问题
I have a data with chinese characters as field names and data, I have imported them from xls to access 2007 and export them to ODBC. Then I use RODBC to read them in R, the field names is OK, but for the data, all of the chinese characters are shown as ?
.
I have read the RODBC manual and it said:
If it is possible to set the DBMS or ODBC driver to communicate in the character set of the R session then this should be done. For example, MySQL can set the communication character set via SQL, e.g. SET NAMES 'utf8'.
I guess this is the problem, but how can I provide this command to MySQL via RODBC? Thanks!
回答1:
I'm not familiar with ODBC and RODBC
, but my reading of the above snippet of documentation is that SET NAMES 'utf8';
is part of MySQL's SQL dialect, so you run that as you would any other SQL statement that you might use to retrieve data from your data base.
Something like (not tested):
sqlQuery(myChannel, query = "SET NAMES 'utf8';")
where myChannel
is the connection handle returned by odbcConnect()
.
Is there a reason you are using RODBC over the RMySQL package? I've had good experience using RMySQL for extensive data processing and retrieval of complex sets of data all from within R.
Update:
There is some evidence that, at least at one point, that SET NAMES
has been deactivated in the MySQL ODBC driver. If you are confident you can read the characters via direct access to the database (via mysql
or one of MySQL's GUI front ends), then you could try to replicate what SET NAMES
does. The following is from the MySQL manual:
A SET NAMES 'x' statement is equivalent to these three statements:
SET character_set_client = x;
SET character_set_results = x;
SET character_set_connection = x;
You could try executing those three SQL statements in place of SET NAMES
and see if that works.
The same manual also documents SET CHARACTER SET
, which can be used in the same way as SET NAMES
:
SET CHARACTER SET charset_name
SET CHARACTER SET
is similar to SET NAMES
but sets character_set_connection
and collation_connection
to character_set_database
and collation_database
. A SET CHARACTER SET x
statement is equivalent to these three statements:
SET character_set_client = x;
SET character_set_results = x;
SET collation_connection = @@collation_database;
Setting collation_connection
also sets character_set_connection
to the character set associated with the collation (equivalent to executing SET character_set_connection = @@character_set_database
).
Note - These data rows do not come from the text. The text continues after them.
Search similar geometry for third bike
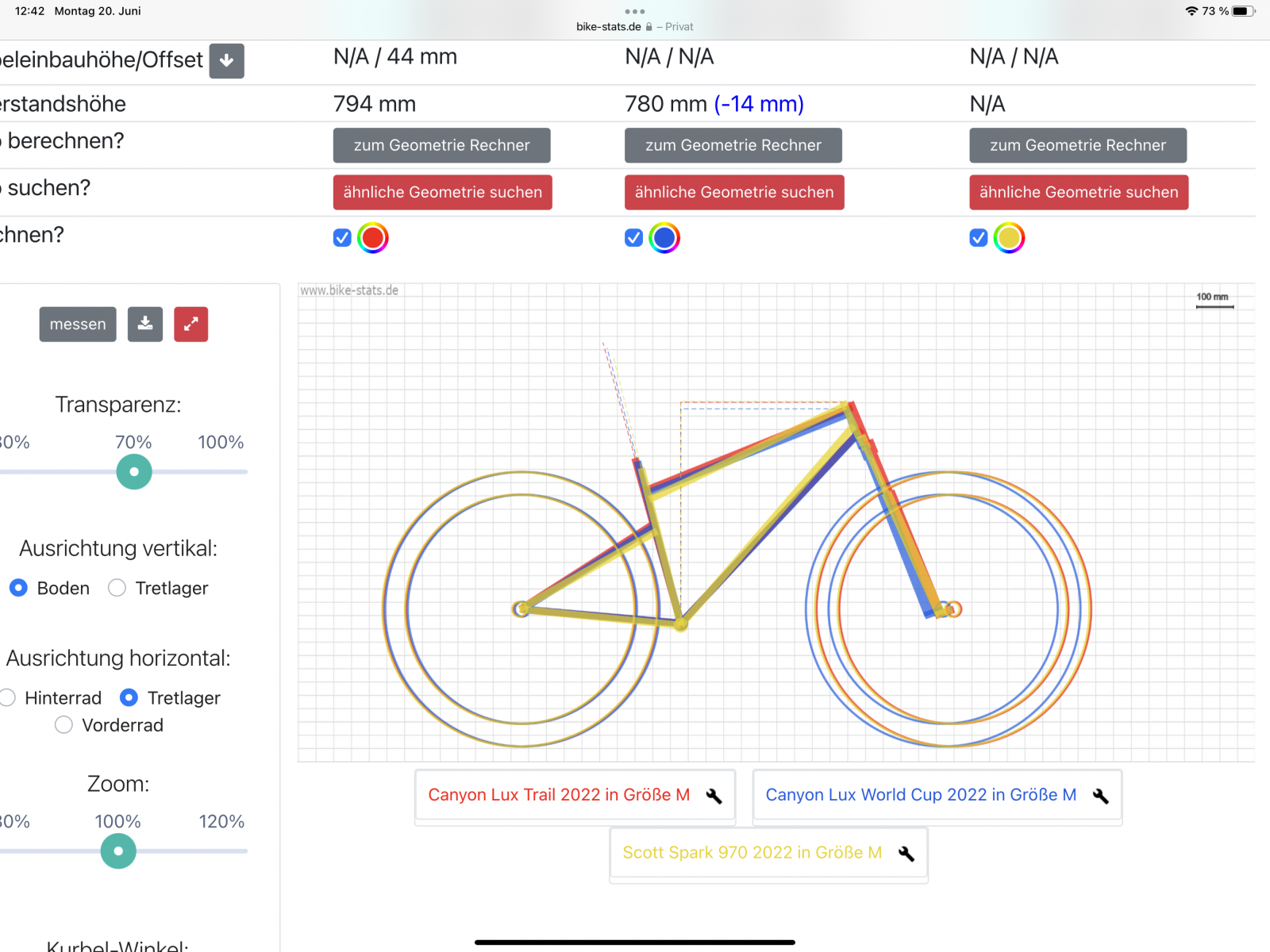The width and height of the screenshot is (1270, 952). (x=1078, y=192)
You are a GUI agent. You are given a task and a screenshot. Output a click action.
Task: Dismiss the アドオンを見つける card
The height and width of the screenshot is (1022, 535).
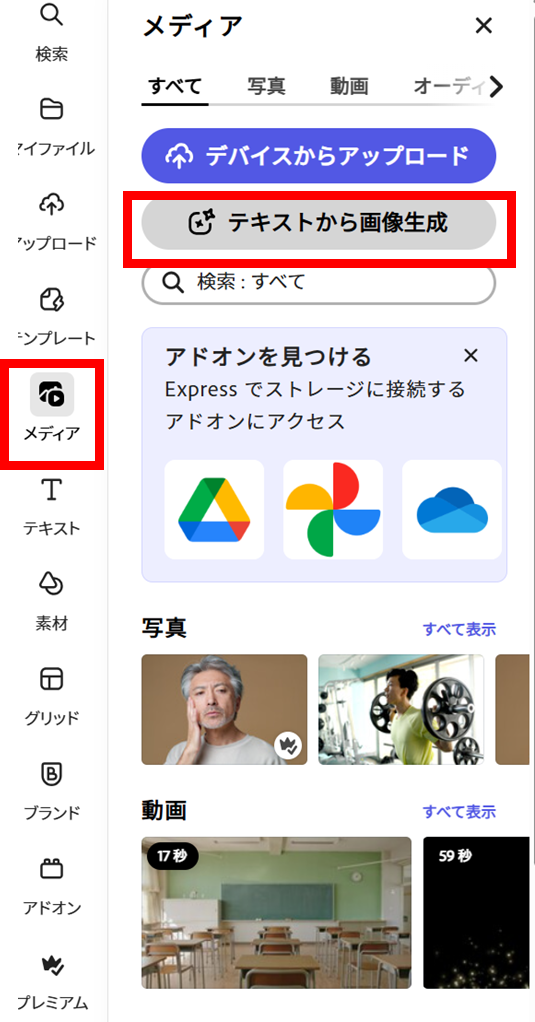tap(470, 356)
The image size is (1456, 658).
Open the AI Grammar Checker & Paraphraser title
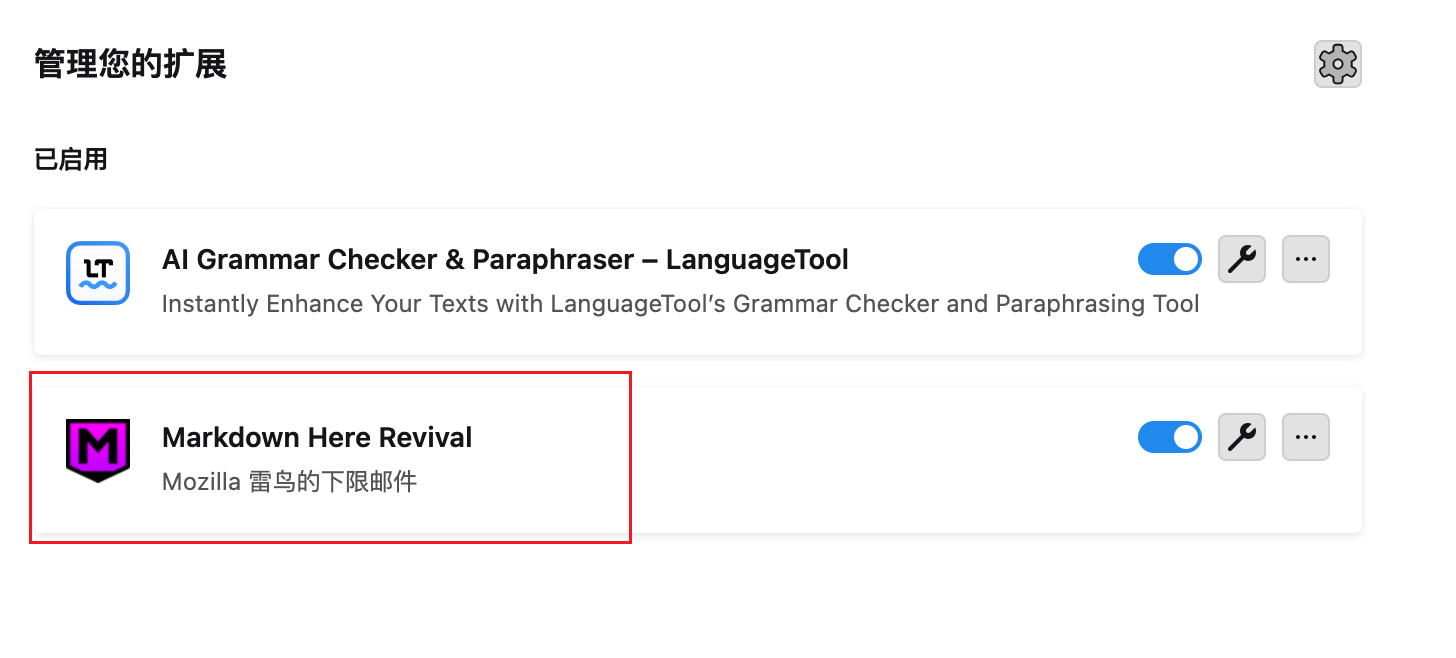[505, 260]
It is not necessary to set character_set_connection
explicitly.
You could try using SET CHARACTER SET 'utf8'
instead.
Finally, what character set / locale are you running in? It looks like you are on windows - is this a UTF8 locale? I also note some confusion in your Q. You say you have imported your data to MS Access, and then export it to ODBC. Do you mean you exported it to MySQL? I though ODBC was a connection driver to allow communication with/between a range of databases, not something you could "export to".
Are you data really in MySQL? Could you not connect to MS Access via RODBC to read the data from there?
If the data are in MySQL, try using the RMySQL package to connect to the database and read the data.
回答2:
I just found the cure. Don't know if I can post.
Set up the MySQL database to be UTF-8 based;
Set up the ODBC DSN and do NOT set the "character set" option.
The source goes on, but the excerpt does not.